** start **

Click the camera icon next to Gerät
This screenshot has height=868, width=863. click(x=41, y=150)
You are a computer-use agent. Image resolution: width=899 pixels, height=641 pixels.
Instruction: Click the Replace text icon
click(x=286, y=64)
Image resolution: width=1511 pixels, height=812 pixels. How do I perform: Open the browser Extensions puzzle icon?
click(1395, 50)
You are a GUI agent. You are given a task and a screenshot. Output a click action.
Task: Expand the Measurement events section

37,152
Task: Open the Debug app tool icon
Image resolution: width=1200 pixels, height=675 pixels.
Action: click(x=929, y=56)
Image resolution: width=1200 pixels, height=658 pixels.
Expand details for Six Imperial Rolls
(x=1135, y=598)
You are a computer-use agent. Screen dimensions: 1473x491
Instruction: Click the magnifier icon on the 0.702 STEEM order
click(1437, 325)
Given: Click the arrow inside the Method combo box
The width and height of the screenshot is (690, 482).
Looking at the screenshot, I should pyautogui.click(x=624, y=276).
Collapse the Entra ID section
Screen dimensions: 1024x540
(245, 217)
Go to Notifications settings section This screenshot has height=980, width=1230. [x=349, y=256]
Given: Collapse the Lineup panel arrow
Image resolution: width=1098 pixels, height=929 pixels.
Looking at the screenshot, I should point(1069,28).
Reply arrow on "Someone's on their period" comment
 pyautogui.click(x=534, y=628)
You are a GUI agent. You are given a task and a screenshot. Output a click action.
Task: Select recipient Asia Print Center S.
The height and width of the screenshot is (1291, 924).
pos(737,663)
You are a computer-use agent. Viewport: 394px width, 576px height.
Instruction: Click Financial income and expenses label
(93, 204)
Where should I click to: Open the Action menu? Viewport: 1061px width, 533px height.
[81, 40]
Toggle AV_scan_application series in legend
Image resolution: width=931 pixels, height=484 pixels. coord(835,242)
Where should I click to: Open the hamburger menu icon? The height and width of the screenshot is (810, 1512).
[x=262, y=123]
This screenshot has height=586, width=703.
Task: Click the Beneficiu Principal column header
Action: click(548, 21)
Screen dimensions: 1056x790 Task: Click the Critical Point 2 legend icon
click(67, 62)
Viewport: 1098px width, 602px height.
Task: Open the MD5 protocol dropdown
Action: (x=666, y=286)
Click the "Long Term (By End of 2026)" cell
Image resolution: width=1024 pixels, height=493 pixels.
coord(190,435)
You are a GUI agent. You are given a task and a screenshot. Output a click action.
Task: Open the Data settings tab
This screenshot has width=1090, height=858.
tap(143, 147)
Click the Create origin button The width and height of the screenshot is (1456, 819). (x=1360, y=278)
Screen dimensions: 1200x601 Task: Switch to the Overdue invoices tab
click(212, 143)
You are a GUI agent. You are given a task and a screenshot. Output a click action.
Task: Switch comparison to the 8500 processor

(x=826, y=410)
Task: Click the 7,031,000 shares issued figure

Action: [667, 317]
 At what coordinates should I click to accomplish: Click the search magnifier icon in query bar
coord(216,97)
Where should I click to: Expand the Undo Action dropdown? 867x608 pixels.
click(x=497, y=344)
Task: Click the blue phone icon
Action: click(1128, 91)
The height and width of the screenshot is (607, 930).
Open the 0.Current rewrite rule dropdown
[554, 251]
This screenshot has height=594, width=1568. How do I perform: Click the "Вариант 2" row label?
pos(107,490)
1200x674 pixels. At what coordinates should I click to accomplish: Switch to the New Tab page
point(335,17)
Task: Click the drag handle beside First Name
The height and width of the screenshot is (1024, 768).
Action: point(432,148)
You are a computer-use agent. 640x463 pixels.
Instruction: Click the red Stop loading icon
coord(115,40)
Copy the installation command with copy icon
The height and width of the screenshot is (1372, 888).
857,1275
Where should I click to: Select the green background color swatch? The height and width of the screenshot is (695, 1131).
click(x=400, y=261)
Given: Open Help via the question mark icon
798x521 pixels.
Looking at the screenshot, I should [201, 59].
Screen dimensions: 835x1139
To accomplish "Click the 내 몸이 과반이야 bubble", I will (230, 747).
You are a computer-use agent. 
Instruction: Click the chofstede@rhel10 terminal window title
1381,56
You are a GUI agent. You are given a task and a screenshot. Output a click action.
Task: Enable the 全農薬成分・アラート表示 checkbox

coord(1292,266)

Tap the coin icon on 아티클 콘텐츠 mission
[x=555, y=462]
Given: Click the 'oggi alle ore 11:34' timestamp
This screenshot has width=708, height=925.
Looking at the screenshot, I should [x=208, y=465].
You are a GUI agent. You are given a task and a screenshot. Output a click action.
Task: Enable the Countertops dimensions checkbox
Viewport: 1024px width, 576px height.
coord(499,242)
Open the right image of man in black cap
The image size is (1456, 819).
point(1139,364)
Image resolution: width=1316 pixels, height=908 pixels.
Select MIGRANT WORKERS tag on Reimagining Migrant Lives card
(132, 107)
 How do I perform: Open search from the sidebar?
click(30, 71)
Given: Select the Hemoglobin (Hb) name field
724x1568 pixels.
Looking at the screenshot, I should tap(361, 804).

** end **

> [YOUR TASK]
Return each line of the listing above that contains the word "label".

> [TASK RESPONSE]
Instruction: Click Financial income and expenses label
This screenshot has height=594, width=1568. How do I perform: Click the "Вариант 2" row label?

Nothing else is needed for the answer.